I have never had an issue pushing bales to unroll them. The last cuttings from the same guy will not unroll worth a flip. They unroll a little way then stop. Go a little than stop. You have to pull hat again to get them started. When the bale gets small it will finally go more continuous.
 
The direction the hay is rolled affects the way it is unrolled. I rub my hand across the side of the bale. Back the tractor up to the smooth side, the other direction will be rough. This will allow the hay to unroll the same way the baler rolled it and will be in a more continuous windrow rather than coming off in clumps.
 
We get some bales that are hard to unroll too. Some kinda flail around and some unroll like carpet. Not sure what causes that other than long stemy grass mixed in.
 
The speed that the hay is being fed into the baler has a lot to do with whether the hay is in a continuous binded layer. If the speed of the belts in the baler are faster than the ground speed of the tractor, or the hay is thin, then you will have skipped places in the roll layers because the roll it'self is moving faster than the hay layer being wrapped around the roll and it's pulling the hay apart before it gets wrapped around the roll..
 
I had a couple rolls last year that fell apart as it unrolled. It was so dry that the bailer crushed it into tiny hay. Get a roll or two out of it then it became a pile.

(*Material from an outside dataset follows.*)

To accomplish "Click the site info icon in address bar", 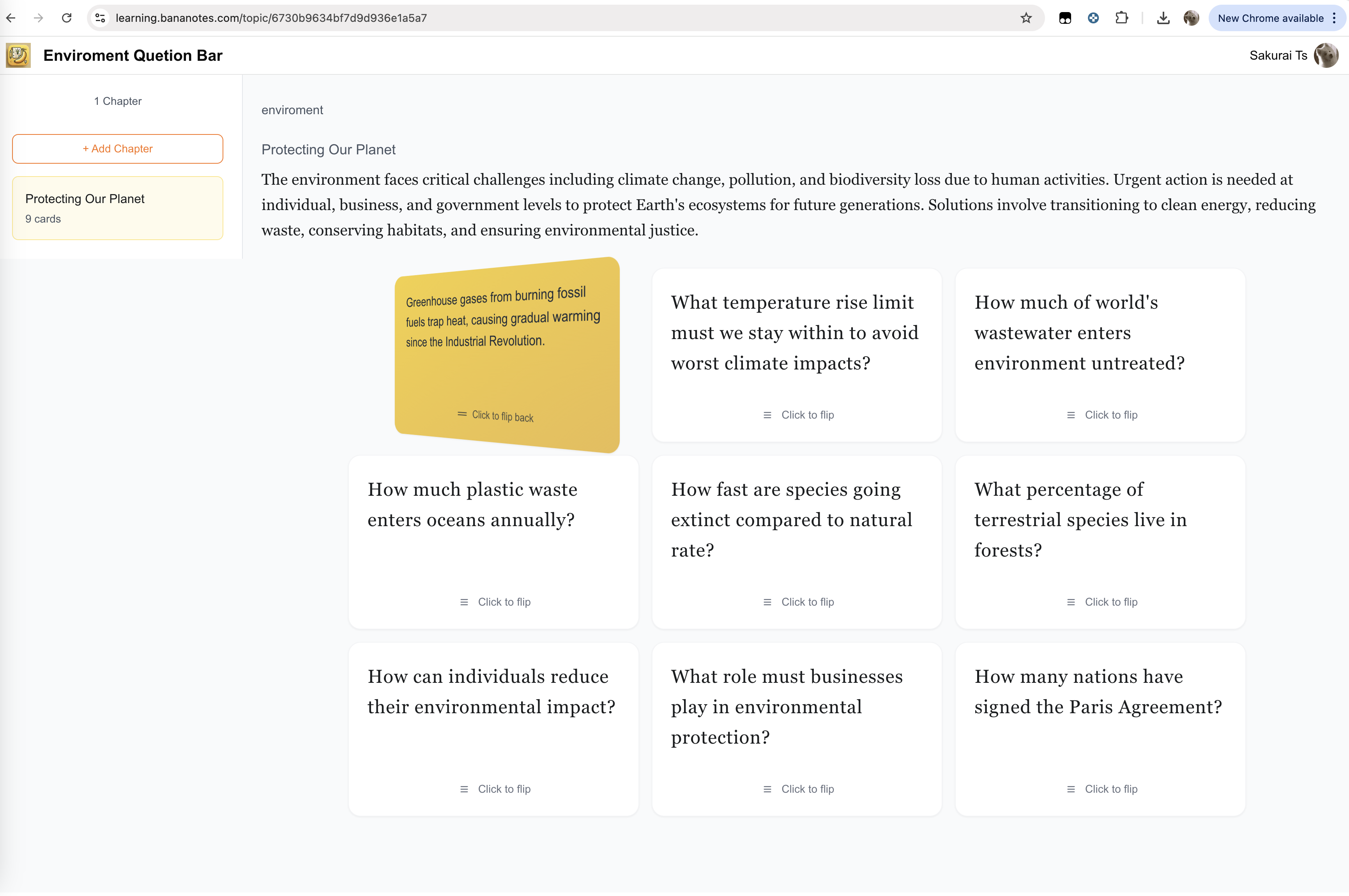I will pyautogui.click(x=100, y=18).
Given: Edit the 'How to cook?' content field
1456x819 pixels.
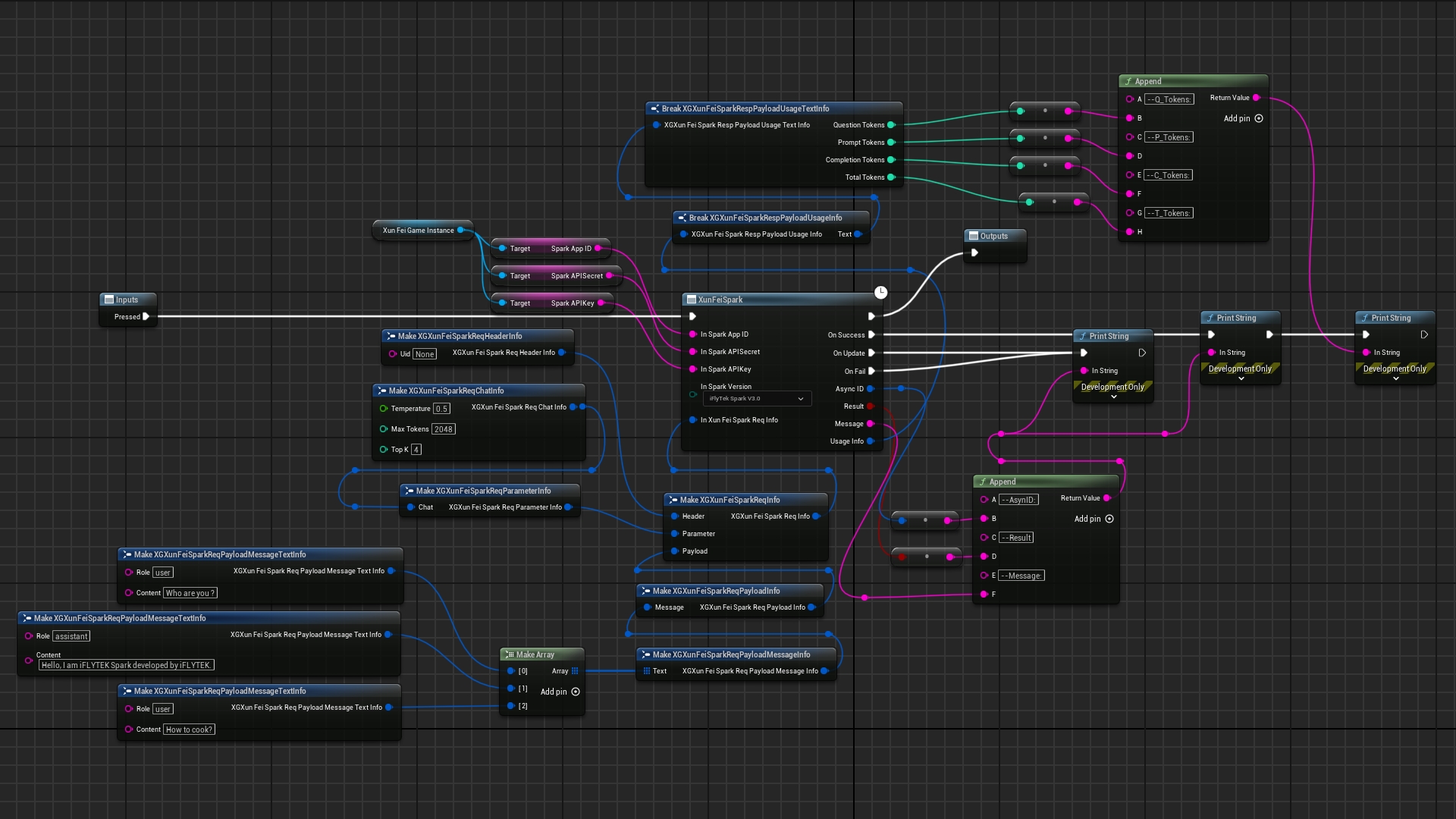Looking at the screenshot, I should click(189, 730).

Hope we don't get that again for a few years...
 
Lots of variables to deal with. Some bales are too dense and won't unroll. Some rolls are too loose and won't unroll. Some balers make a tightly wound core but a loose outside. Some the windrow is to big and most of the hay comes of in the first two revolutions. Some are too flat on the bottom. Some won't unroll when they are fresh but do fine after sitting for 6 months or so. As mid TN says, unrolling them the opposite the way they were rolled makes the biggest difference. They need to unroll like a roll of toilet paper. I pull one out of the stack and look for the end of the wrap to determine the roll direction I want to hook up to.

Barn kept rolls unroll much better than ones stored out in the weather. The guy I hire to roll up my hay uses a New Holland baler and they unroll very well. I bought some hay this year that was put up with a Deere baler. They are some of those where the density is not the same all the way through. Too much unrolls on the first couple of revolutions before the rest unrolls as it should.
 
What everyone else said. Suppose moisture content at time of baling is the biggest culprit. Driving a tight turn with the bale on the ground sometimes helps, it's tough on the roller's links though. You could try to squish the bales top down with the loader to maybe break the layers a little bit, if you know the bales of a whole batch are tough to unroll.